Afferrato il problema, mi è stato facile sdoppiarmi e oggettivamente descrivere la vita
dei porci continuando soggettivamente a fare il porco, tanto più che nessuno potrebbe
descrivere meglio il porcile di quanto possa fare il maiale; tenendo semmai presente
soltanto una distinzione di carattere più quantitativo che non qualitativo: vale a dire che
io, piccolo suino, avrei descritto i sentimenti e i comportamenti di suini molto più grandi
di me. (Harari, 2001: 149)
By this time, the promotion of each of De André’s new releases was carefully
planned, with countless interviews preceding and following them. Studying the
documents held at the Archivio De André (diaries, notes, correspondence, written
preparations for interviews, faxes, etc), it becomes evident that the records from the
last decade of De André’s life, roughly commensurate with the 1990s, are far more
numerous than all the previous ones put together. Clearly, part of the reason for this
is that the documents, being more recent, had less chance of being lost.
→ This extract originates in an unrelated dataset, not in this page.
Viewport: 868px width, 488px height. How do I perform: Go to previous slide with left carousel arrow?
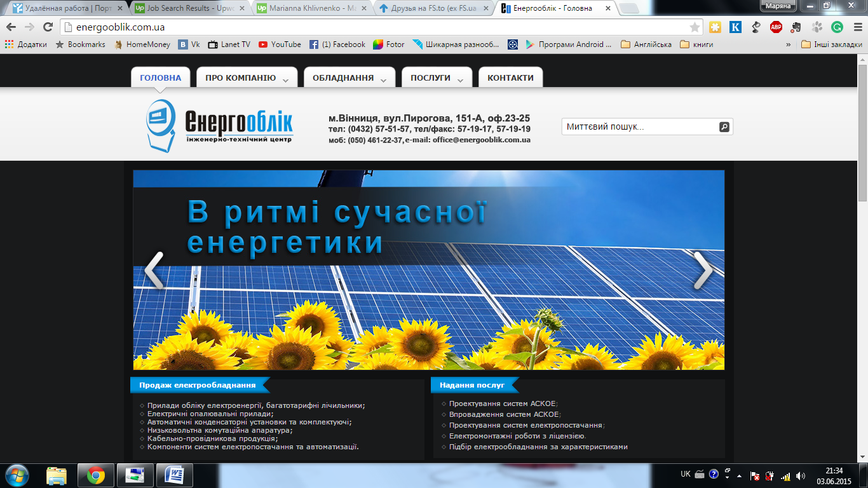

In addition,
by then De André was a famous figure and more care was taken by his entourage to
preserve material generated by or related to him. By the late 1980s to early 1990s –
after the success of Creuza de mä and roughly coinciding with the release of Le nuvole
– he had become a well-established voice in Italy’s public debate. By then the construction of his “engaged artist” persona was complete and it is likely that those
around him (and possibly he himself) were aware of the legacy he would leave.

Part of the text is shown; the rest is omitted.